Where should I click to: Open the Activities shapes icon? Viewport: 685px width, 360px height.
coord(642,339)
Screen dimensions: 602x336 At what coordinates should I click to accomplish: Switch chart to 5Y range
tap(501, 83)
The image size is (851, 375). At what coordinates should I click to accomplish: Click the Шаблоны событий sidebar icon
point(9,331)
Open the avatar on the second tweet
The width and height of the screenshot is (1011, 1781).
□ □ □ □
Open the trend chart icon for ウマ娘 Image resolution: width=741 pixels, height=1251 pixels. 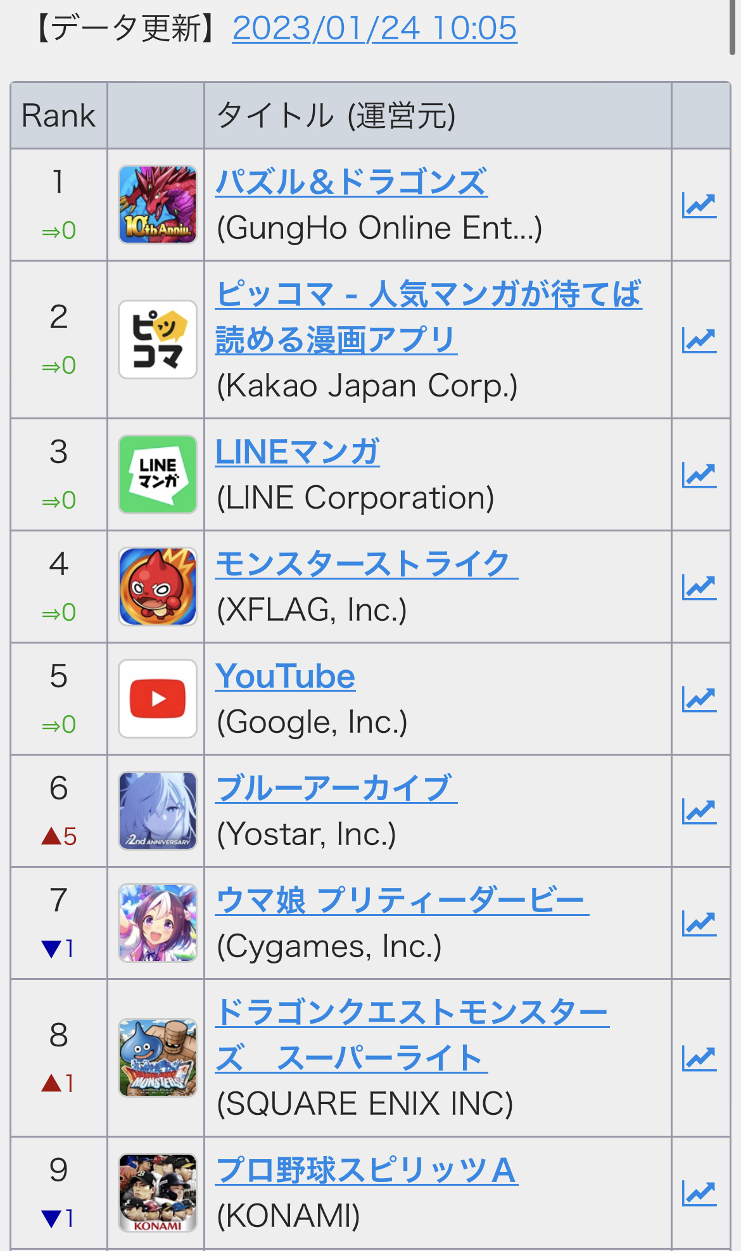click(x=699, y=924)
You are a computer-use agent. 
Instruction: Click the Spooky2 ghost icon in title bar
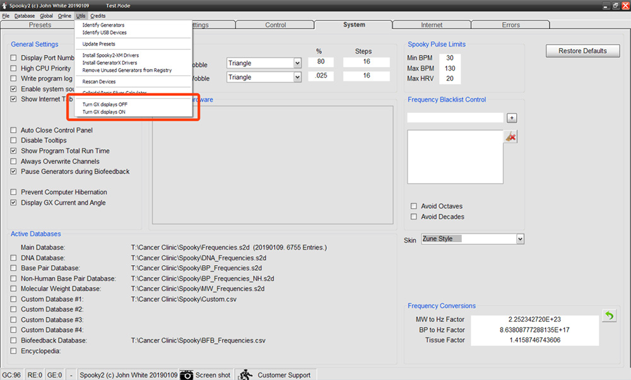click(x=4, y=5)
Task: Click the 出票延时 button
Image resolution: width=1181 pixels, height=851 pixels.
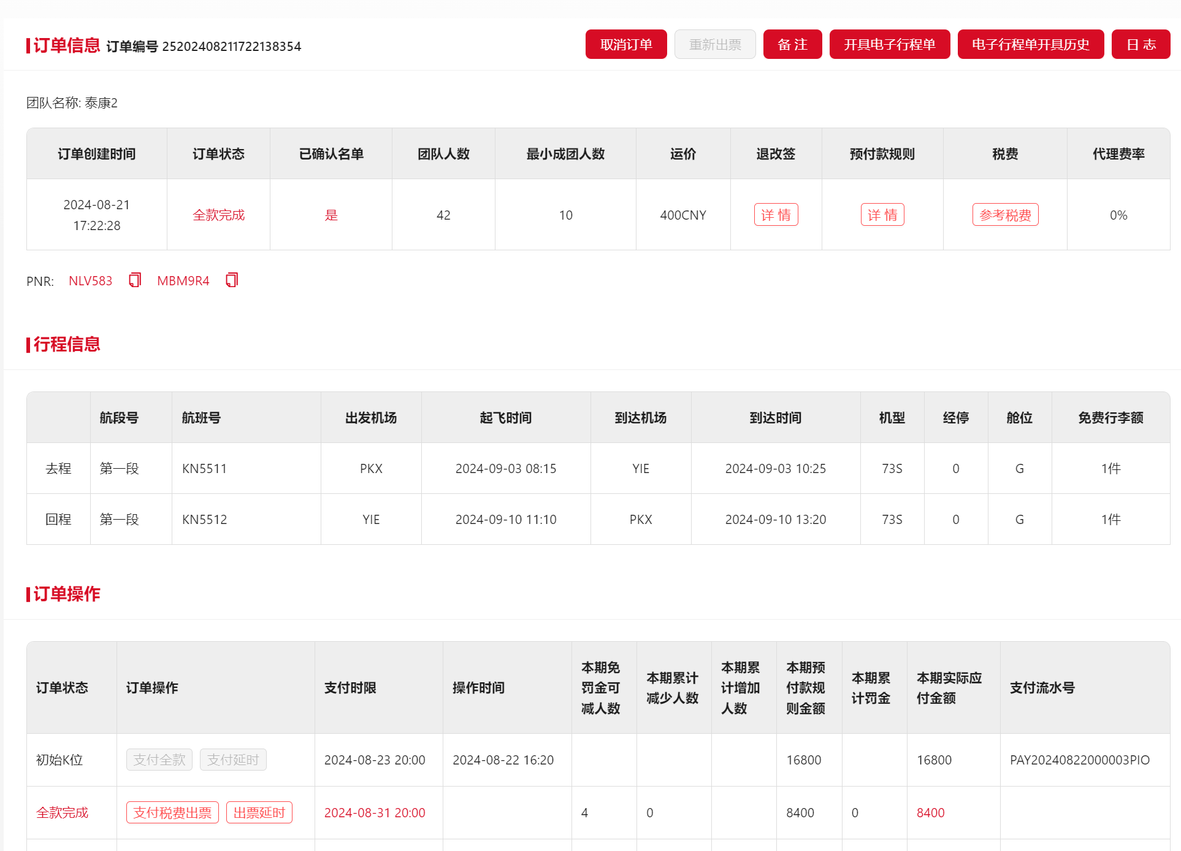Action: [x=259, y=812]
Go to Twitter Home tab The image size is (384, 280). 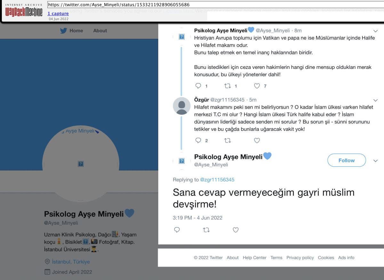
□ □ □ □
→ Your goal
Rewrite the data from the line containing "Screen dimensions: 602x336" through the line containing "The width and", changing "coordinates" to "location" and leaving everything else as it is.

→ Task result
Screen dimensions: 602x336 At what location should I click to accomplish: Switch chart to 5Y range
tap(501, 83)
The image size is (851, 375). At what location should I click to accomplish: Click the Шаблоны событий sidebar icon
point(9,331)
Open the avatar on the second tweet
The width and height of the screenshot is (1011, 1781).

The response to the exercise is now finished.